Baroness Cumberlege: My Lords, it was very sad that we were jumped on by Northern Rock. I congratulate the noble Lord, Lord Patel, on his perseverance in getting this debate and on his clear and compelling introduction.

Sir John Tooke and his panel have been likened to a team who arrive at the scene of a terrible air crash. There are bodies, blood and wreckage everywhere and the air is filled with rumour, speculation and blame. How did this awful thing happen and who is at fault? So wrote Richard Smith, former editor of the BMJ in November last year. It is tempting to launch a blistering attack on the Government and to lay the blame, especially from these opposition Benches; but, like the noble Lord, Lord Turnberg, I resist. We have a different ministerial team and I take heart from the fact that in this House prior to becoming a Minister—and a politician—the noble Lord, Lord Darzi, in his professorial role has been living through the consequences of MTAS.

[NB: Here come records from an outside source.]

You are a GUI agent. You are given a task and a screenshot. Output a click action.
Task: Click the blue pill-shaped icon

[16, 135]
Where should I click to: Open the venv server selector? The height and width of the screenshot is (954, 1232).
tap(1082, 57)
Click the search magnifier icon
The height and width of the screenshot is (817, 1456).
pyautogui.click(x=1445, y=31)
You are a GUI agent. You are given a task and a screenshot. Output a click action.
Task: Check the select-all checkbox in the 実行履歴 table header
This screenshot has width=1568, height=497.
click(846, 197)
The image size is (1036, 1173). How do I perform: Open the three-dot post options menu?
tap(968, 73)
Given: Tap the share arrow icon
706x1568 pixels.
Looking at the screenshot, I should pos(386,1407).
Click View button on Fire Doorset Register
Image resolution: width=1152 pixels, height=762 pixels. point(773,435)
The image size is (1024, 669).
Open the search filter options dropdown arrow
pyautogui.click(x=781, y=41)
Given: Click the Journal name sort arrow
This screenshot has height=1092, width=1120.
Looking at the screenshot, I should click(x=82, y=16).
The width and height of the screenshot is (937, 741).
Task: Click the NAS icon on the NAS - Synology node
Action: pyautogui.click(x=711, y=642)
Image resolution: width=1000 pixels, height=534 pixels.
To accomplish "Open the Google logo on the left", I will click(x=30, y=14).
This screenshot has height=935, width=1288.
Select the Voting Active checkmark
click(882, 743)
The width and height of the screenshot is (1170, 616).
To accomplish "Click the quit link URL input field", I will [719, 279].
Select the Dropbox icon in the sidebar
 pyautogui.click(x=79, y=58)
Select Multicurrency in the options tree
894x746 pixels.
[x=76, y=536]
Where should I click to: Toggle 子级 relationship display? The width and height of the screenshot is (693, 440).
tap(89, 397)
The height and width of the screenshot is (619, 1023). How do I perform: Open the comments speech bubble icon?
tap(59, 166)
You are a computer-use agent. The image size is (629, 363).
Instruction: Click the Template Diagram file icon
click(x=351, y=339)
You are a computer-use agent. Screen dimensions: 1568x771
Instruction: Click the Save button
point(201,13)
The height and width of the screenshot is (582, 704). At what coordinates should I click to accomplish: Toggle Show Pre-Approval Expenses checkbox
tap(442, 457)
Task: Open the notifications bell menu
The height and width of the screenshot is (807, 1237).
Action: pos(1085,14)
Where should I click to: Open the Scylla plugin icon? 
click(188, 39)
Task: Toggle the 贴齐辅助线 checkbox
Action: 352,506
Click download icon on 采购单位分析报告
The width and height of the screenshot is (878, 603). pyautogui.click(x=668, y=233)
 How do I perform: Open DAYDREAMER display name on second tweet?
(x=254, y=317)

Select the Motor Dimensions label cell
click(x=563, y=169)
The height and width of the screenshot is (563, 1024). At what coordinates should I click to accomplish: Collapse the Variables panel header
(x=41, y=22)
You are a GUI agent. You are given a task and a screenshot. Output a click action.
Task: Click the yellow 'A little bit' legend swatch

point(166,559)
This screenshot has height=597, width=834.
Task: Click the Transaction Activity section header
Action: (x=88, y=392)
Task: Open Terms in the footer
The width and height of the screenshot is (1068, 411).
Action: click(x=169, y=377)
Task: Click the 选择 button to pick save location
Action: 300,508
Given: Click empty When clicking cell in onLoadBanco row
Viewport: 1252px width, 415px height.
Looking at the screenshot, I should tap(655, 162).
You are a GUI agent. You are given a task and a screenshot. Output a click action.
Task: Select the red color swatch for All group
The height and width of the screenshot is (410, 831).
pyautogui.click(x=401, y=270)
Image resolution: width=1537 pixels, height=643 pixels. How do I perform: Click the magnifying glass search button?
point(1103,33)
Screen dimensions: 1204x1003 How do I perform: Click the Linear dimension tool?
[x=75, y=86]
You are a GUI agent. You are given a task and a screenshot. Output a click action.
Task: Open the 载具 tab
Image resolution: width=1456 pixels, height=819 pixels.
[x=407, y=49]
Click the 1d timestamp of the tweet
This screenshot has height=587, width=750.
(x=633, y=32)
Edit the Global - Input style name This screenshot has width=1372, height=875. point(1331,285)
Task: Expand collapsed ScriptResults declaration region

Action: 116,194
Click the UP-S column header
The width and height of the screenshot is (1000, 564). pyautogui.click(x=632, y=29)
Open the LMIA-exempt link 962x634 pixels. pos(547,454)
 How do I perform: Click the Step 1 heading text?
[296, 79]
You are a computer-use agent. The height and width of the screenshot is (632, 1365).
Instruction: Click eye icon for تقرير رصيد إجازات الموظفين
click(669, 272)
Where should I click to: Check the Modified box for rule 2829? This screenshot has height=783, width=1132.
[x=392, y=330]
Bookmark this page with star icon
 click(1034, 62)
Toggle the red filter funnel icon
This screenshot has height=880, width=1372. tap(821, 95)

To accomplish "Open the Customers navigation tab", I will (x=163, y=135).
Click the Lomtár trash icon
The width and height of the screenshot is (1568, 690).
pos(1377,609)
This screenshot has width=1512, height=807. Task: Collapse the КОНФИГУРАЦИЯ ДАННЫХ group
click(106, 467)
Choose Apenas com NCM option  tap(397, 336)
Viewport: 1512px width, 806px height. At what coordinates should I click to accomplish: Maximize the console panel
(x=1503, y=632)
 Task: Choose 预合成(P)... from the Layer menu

Through my company, Cumberlege Connections—I declare that interest and that with the medical school at Sussex University—I am in close contact with at least 80 specialist registrars once a month. I am so impressed by them—their commitment, their intelligence and their dedication to the careers that they have chosen. In the first round of MTAS, they had to choose between geography and specialty. If they wanted to stay close to their partner and family, they had to sacrifice their chosen specialty. If they wanted to train in their chosen specialty they had to accept a post as potentially as far away as Scotland from Cornwall. In addition, when they applied for a job they were not allowed to submit a CV. Professors, when interviewing those who had been shortlisted, had no means of knowing who were the brilliant and who were the also-rans.